You can use GoogleTalk, AIM, Yahoo! Instant Messenger, and now iMessage all day long, but SMS (which uses less than 2MB per month for most users) still costs $20 per month unlimited with AT&T and $30 per month for the family plan.

One SMS Message = 160 characters (max, most are less on average)
10 SMS Messages = 1.5K (1600 characters)
10000 SMS Messages = 1.5MB

If anybody is using more then 10,000 SMS messages per month I would be amazed, but even at 100K messages you are looking at 15MB. Somehow I don't think the SMS messaging is burdening the carrier network in any way.

I think the carriers should use some of that SMS revenue to help expand that network that is supposedly overburdened by tethering/wifi hotspot functionality.
 
I haven't caved. Anyone that cares to text me and from which I care enough to receive a text, knows they have to text my Google voice number and not my cell number. Then it pops up on all my iOS devices and in my email inbox so I won't miss it.

Tethering would be useful on occasions when I'm not near wifi, but it's certainly not essential enough to pay more than double what I pay for data right now.

Like texting charges, it's simply taking advantage of their customers in the same moral category has grabbing candy from a baby.



:apple:

100% AGREED!

And :apple: (partially) f'd (stuck it to) the carriers with iMessage, no? Too bad most folks are probably already on an overpriced unlimited texting plan. (I myself eventually caved due to pre-iMessage social life pressures). But iMessage could in theory prevent texting overages from folks on limited plans, satiate (for a while) kids with iPod touches (who may otherwise get an iPhone sooner), or encourage folks (if enough of their friends/family are on iOS 5 devices) to move to lower-tier texting plans, IF the carriers continue to offer them.

I'm sure someone will say tethering is somehow different than texting... But my point is, if :apple: has shown it is willing to offer a feature to users that help them avoid stupid/extra/excessive carrier fees. Why shouldn't iTethering be next.... eventually?
 
Please just stop. Just because Apple *may* legally be within its rights to pull apps from App Store (at least for now) - that doesn't make it right, fair, or justified.
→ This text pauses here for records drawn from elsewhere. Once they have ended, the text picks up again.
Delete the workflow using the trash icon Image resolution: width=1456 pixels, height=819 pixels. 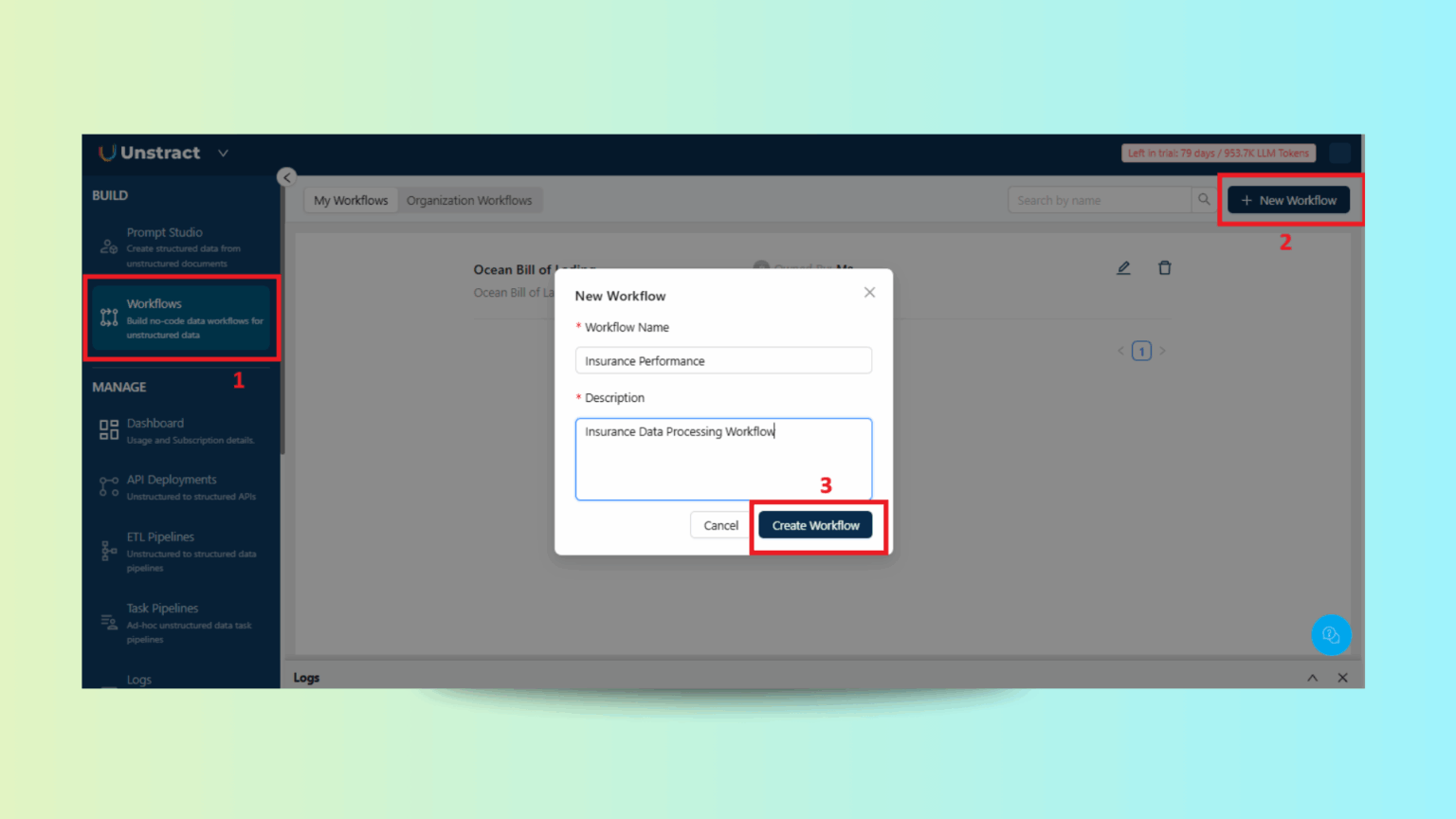pyautogui.click(x=1165, y=267)
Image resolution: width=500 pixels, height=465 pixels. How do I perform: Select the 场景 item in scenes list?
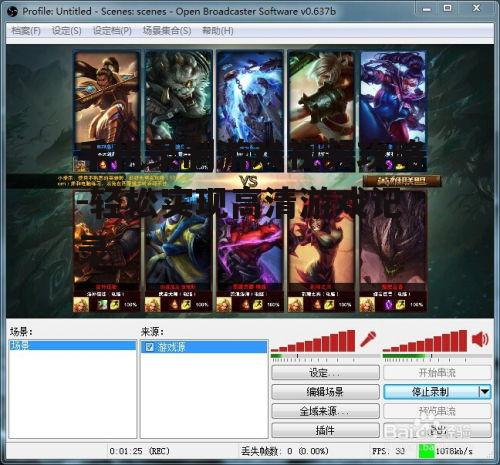pos(73,345)
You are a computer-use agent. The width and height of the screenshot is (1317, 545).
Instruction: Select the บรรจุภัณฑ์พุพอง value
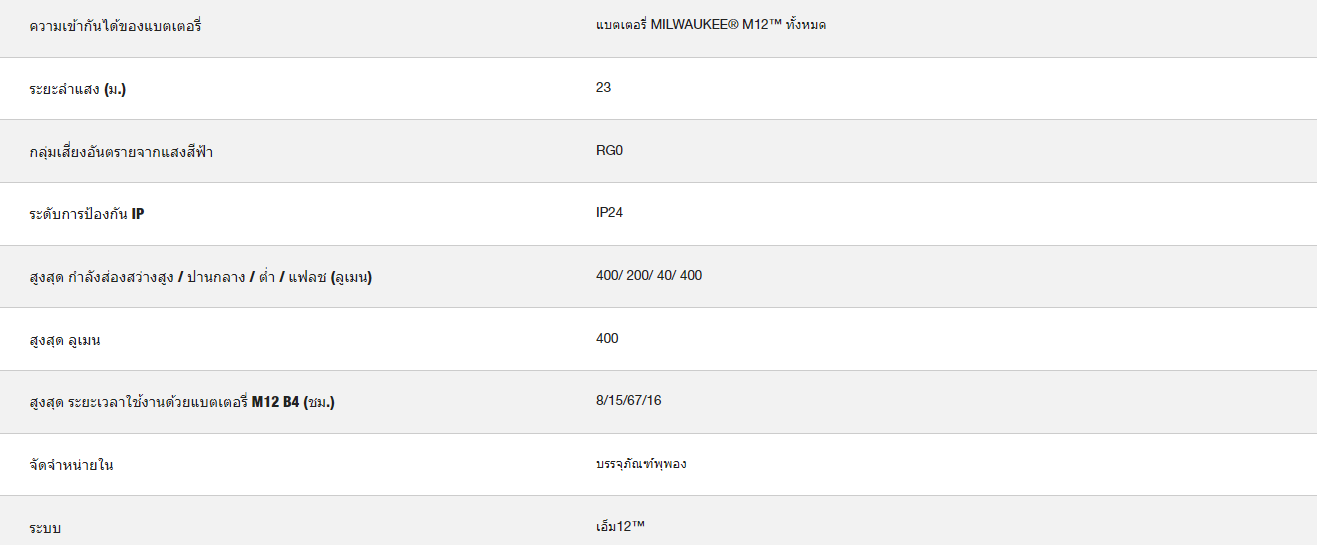tap(641, 464)
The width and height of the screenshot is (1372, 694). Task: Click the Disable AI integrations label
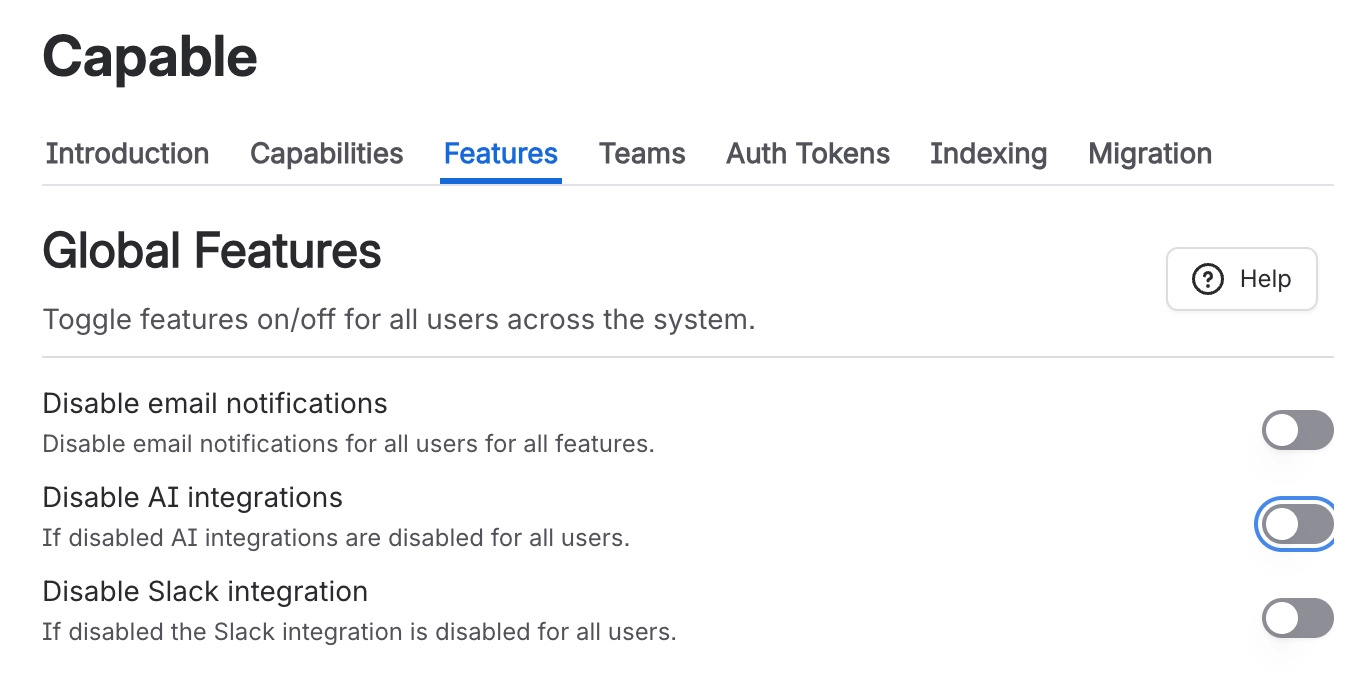click(x=192, y=497)
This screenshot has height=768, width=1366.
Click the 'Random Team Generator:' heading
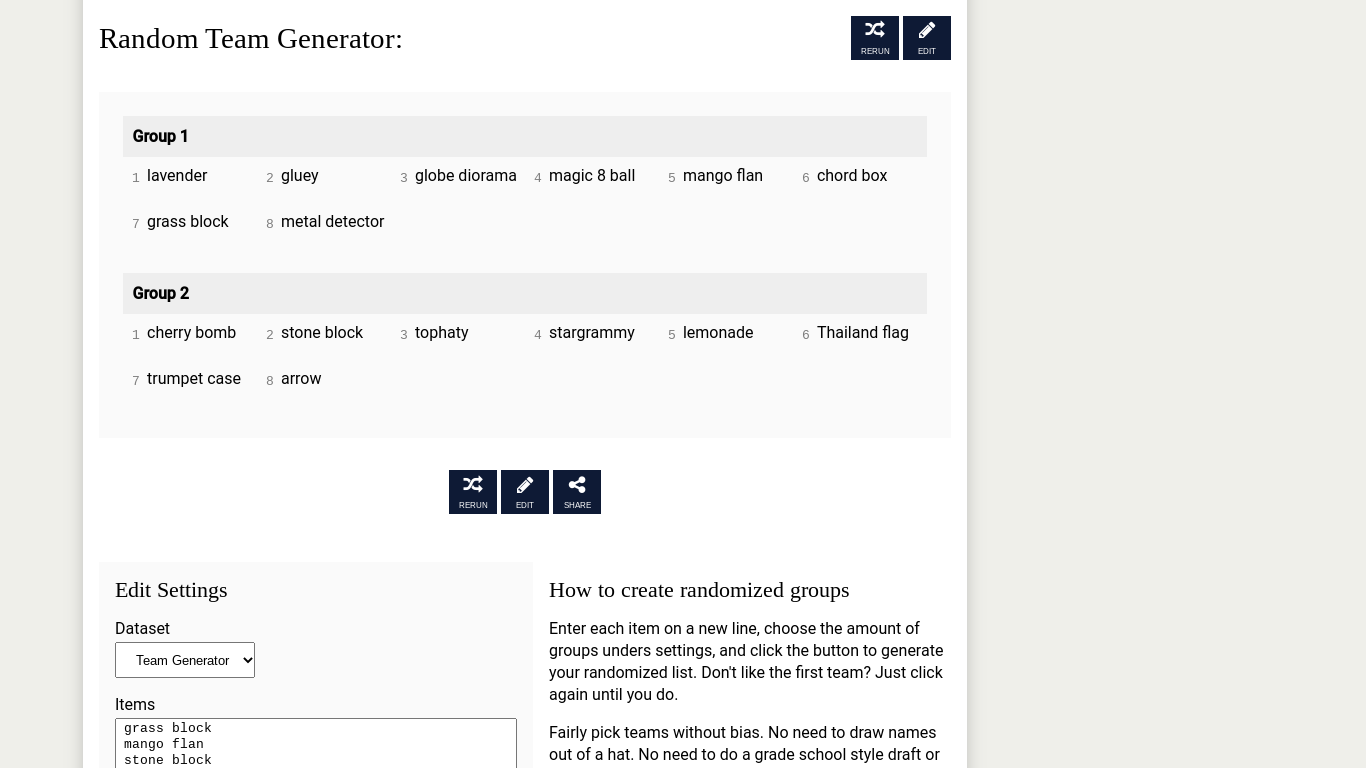(x=251, y=39)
No one said here - "Apple broke the law by pulling Tether after initially approving it".

You were critical of Tether for their very reasoned and measured response to a grossly unfair act. Tether is hardly out of line here. Apple is.
I'll stop when I don't have an opinion any longer. I'm not asking you to stop. Express yourself as you wish.

I'm critical of all parties involved, actually. In this case though, I feel most critical of the developer because it was their decision to attempt to enter the store knowing the manner in which Apple regulates it. They knew that stuff like this happened in the past and would probably happen to them.

I'm not saying Apple is "right" to pull it. Heck, I want the damn thing on the App Store. I bought it for Christ's sake. My point isn't that it doesn't belong on the store. My point is that everyone has agreements to make:

We, the customers, agreed to buy the phone that has the App Store.

The developers agreed to develop for and attempt to sell on that store a product they created.

The carriers agreed to provide the data pipe through which all of this stuff is accessed.

Then we have Apple who agrees to nothing lol They run the show.

Just don't forget that it all starts with us! We agree to this stuff from the beginning. I'm all for wanting to change how it all works out, but getting mad at Apple for doing what it's always done and then going out and buying 44 million iPhone 4S' isn't really helping a damn thing.